### Selected passage

# young family 2+2 with mortgage arrears plus other dedts on one low income



## areweoutofit (17 Feb 2010)

Age: 34
Spouse’s/Partner's age: 37

Annual gross income from employment or profession: €36000
Annual gross income of spouse: housewife, dole payment of €88 per week

Type of employment: e.g. travel agent fulltime

In general are you:  YES spending more than I earn.
(a) spending more than you earn, or
(b) saving?

Rough estimate of value of home:   € 265000
Amount outstanding on your mortgage: € 295000
*What interest rate are you paying?*    3. ??? but actually only agreed to paying reduce amount of €1000 per month, about €600 below what bank are needing per month. this agreenment runs out end of this month.

Other borrowings – Credit Union loan of about €20000, paying €500 per mth to that.

Do you pay off your full credit card balance each month?  No
If not, what is the balance on your credit card?  € 5100

Savings and investments: about €6000 in CU but thats stuck due to loan there. 

Do you have a pension scheme?  NO

Do you own any investment or other property?  NO

Ages of children:  3yrs old, and a 2 month old

Life insurance: yes, included in mortgage payment, about 1200 for the year.


*What specific question do you have or what issues are of concern to you? *
Only found this website this week. Thankfully something to turn to.

Sorry to be vague but how the hell will we get out of this scenario. Wife cant get job as we have 2 young kids and living in dublin, creche fees are high if even she did. Already paying only €1000 on mortgage per mth, ptsb have reduced it to that for now, shoudl be paying €1600. Still cant survive on that. Ideally wud love to get rid of home and rent but wud probably only get €265000 for house that we owe bank €295000. no chance of job getting any better paid, lucky to have one I suppose. The CU repayment of €500 per month is crippling us but they wont reduce that at all. stuck with that for up to 5yrs.

### Problem details
Continue the forum post about a family's mortgage arrears and other debts on a single income, picking up after its final sentence.

[Text and item location entries]
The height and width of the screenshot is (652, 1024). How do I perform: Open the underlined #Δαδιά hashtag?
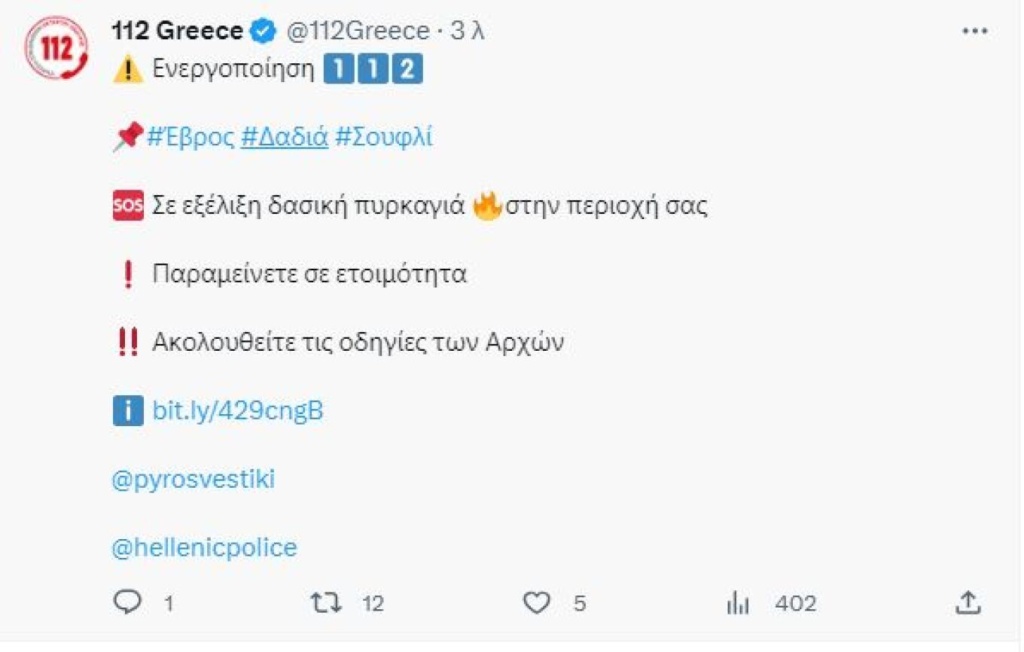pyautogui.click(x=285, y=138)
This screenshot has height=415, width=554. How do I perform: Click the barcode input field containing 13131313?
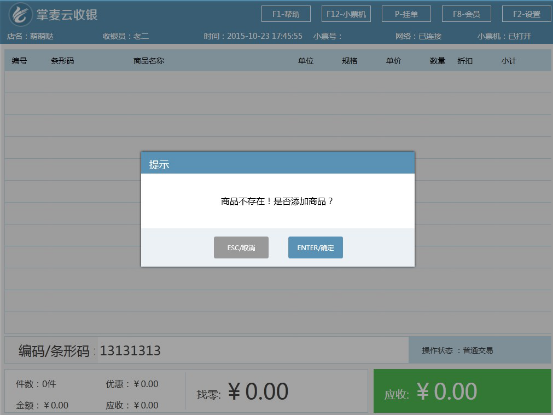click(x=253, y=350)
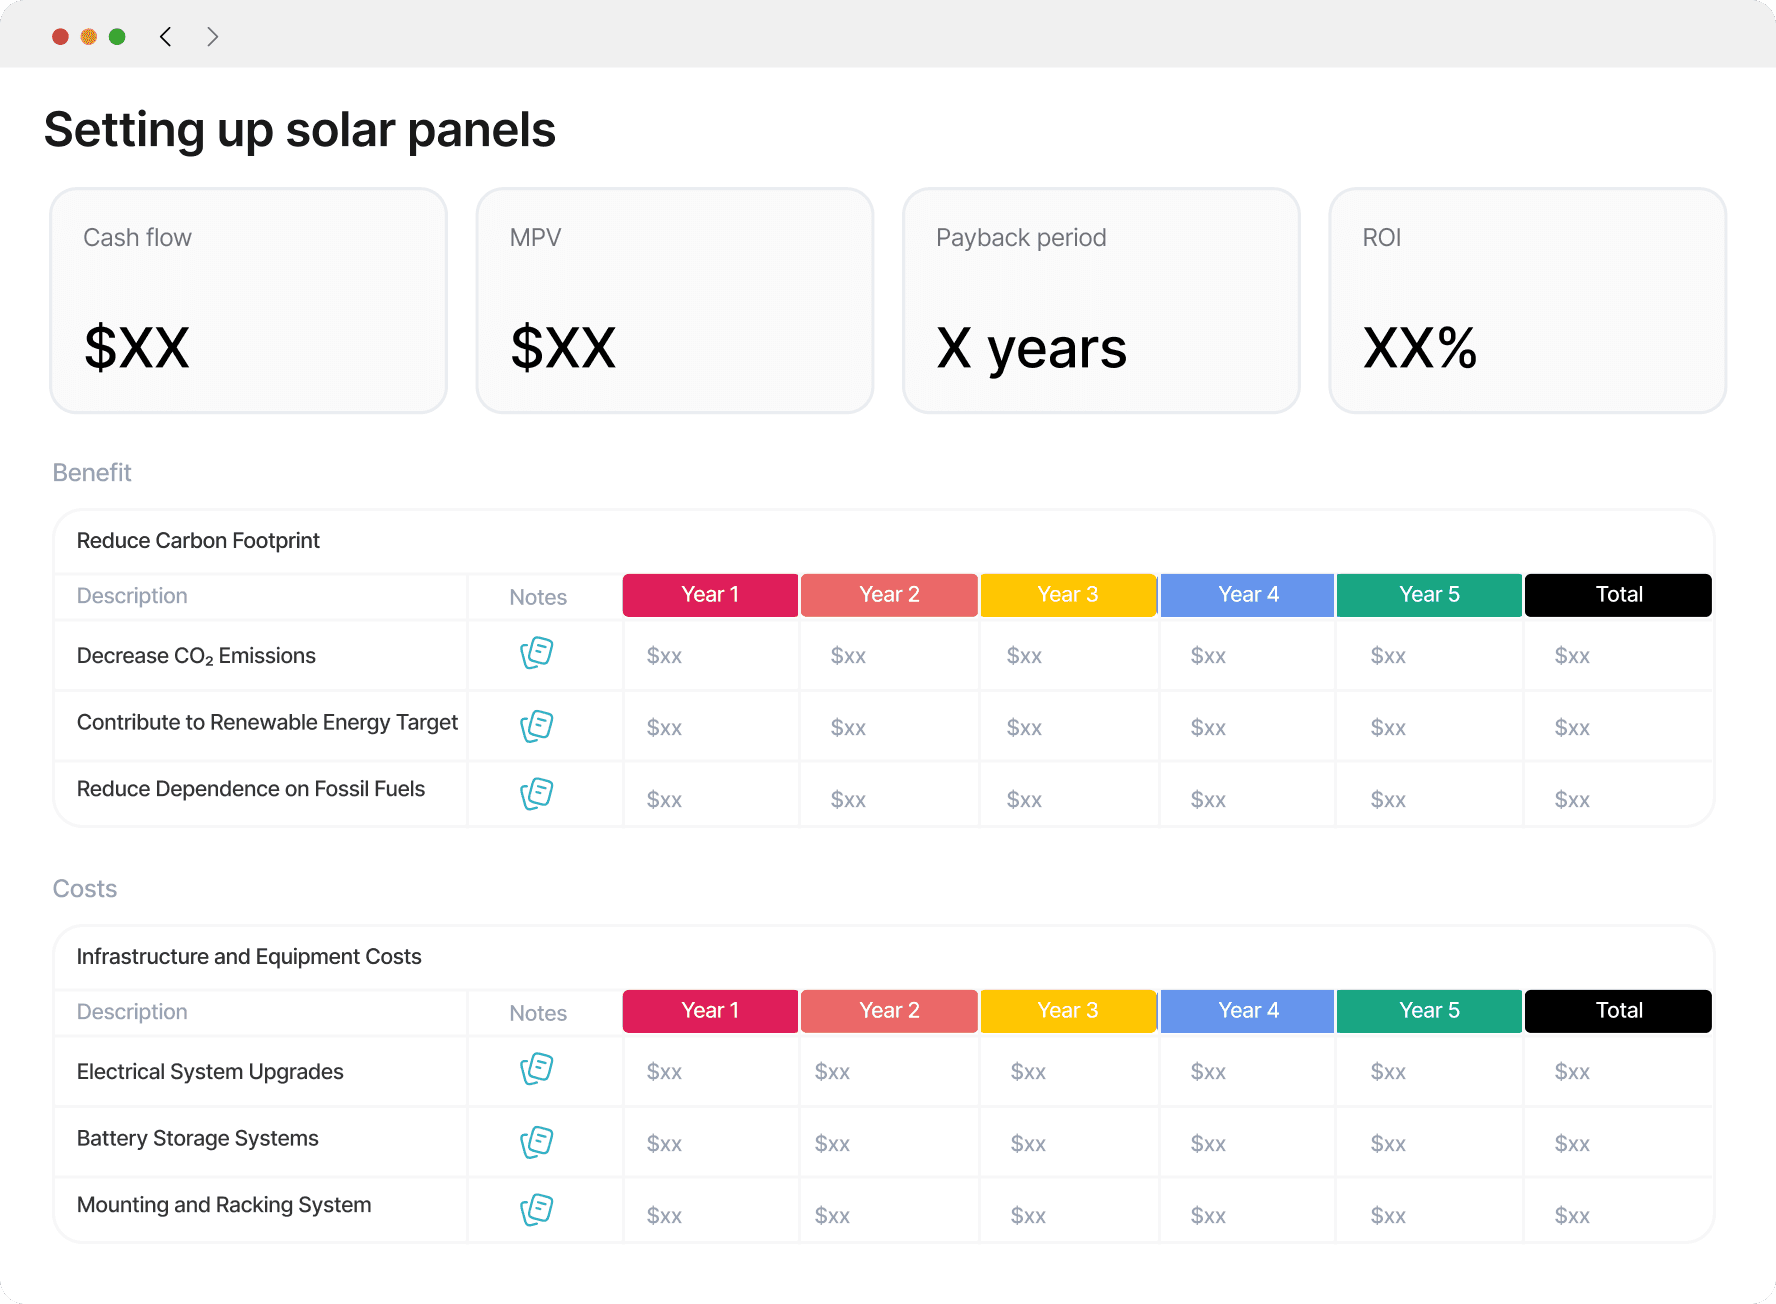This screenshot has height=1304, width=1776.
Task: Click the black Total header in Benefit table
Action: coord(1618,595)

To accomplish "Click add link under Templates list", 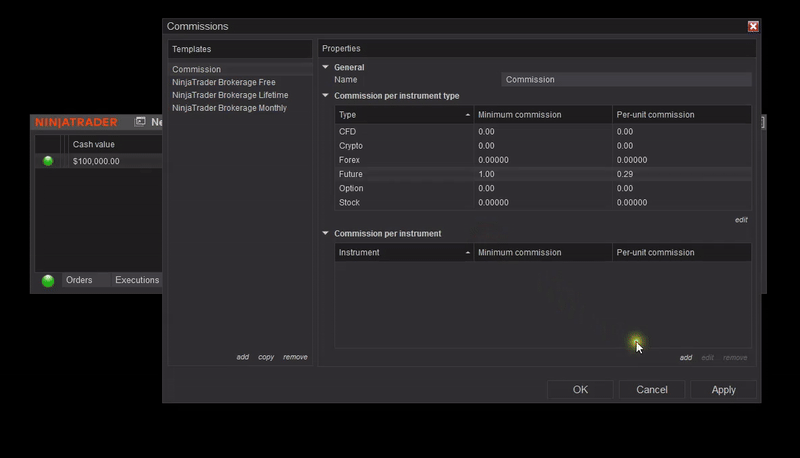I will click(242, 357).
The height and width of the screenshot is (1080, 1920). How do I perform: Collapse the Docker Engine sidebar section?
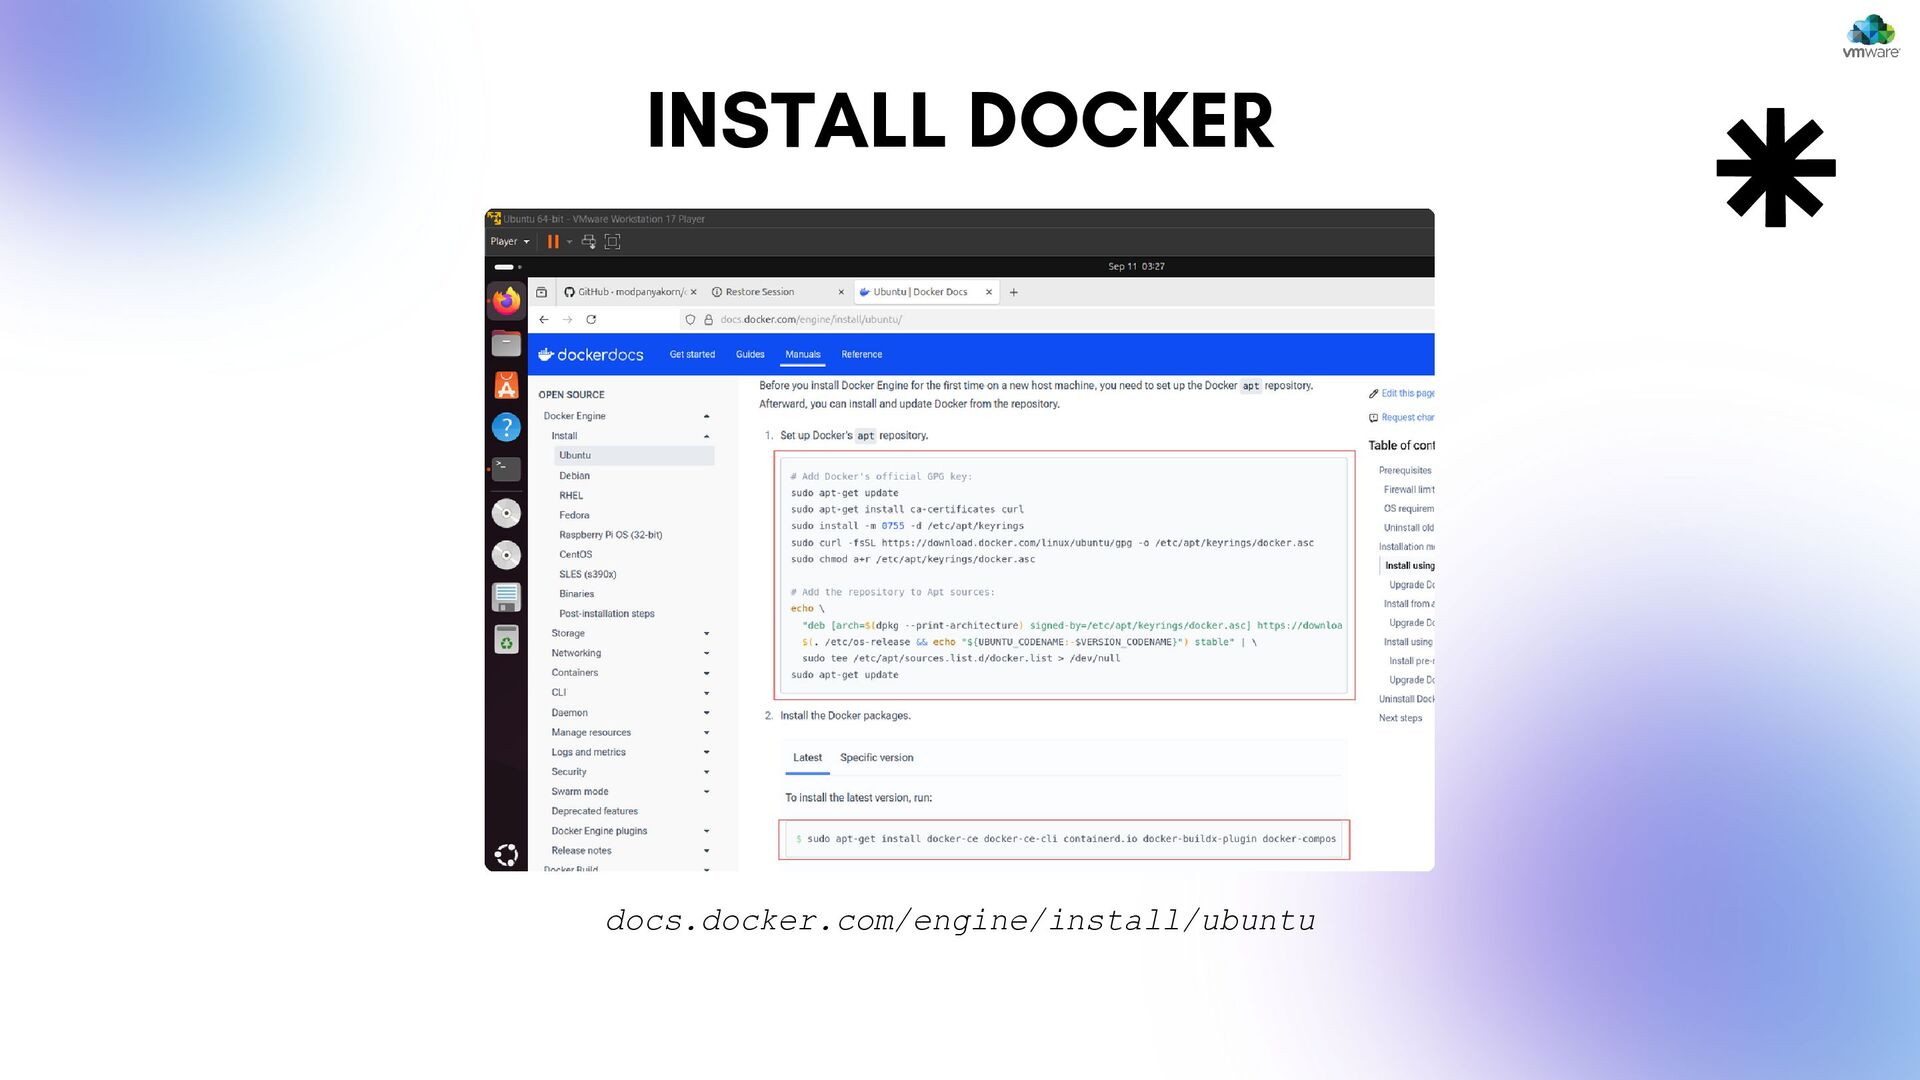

### Output
----------



## dubrov (17 Feb 2010)

Your life insurance seems way to high at €1,200 per year. Shop around and you should be able to halve that. Also consider downgrading to mortgage protections as it is cheaper.

I make your income after tax to be about €40k including child welfare. 

After paying mortgage(€1,000) + CU (€500), that still leaves about €1,800 for food, electricity heating etc. Its not huge but should be livable on.

HAve you other expenses like a car, health insurance etc.?

The credit card debt could be big trouble and needs to be dealt with asap. Try switching to one of the providers that offer 0% interest for the first 6 months.

Lastly, I know it is difficult, but you could always start looking for a job elsewhere to try and raise your income. Even in a recession there are opportunities.


----------



## Buddyg (17 Feb 2010)

I wouldn't call €36K a low income at all, I'm fairly sure it is an average income.

You just have to live a lifestyle that matches your income which I think in the past you haven't so now you will have to live a lifestyle below your income for quite a few years.


----------



## GreenQueen (17 Feb 2010)

So monthly that's NET pay of €2,427, dole of €380 & child benefit of €300.

Total monthly income of €3,108.

Minus Mortgage (€1,600) = €1,500
Minus Credit Union Loan (€500) = €1,000

No childcare so you don't have to deal with that. You have €1,000 to live on for the month.

I take it that you are living in an average sized 3 bed house at the moment. Allow utility bills of €200 per month.  You are left with €800 per month to pay for your grocery bills, make payments off your Credit Card but you don't mention whether you have a car or not and what your annual running costs are.

How much are you spending on grocery bills per month? You should be able to do well enough on €100 per week.


----------



## TheBlock (17 Feb 2010)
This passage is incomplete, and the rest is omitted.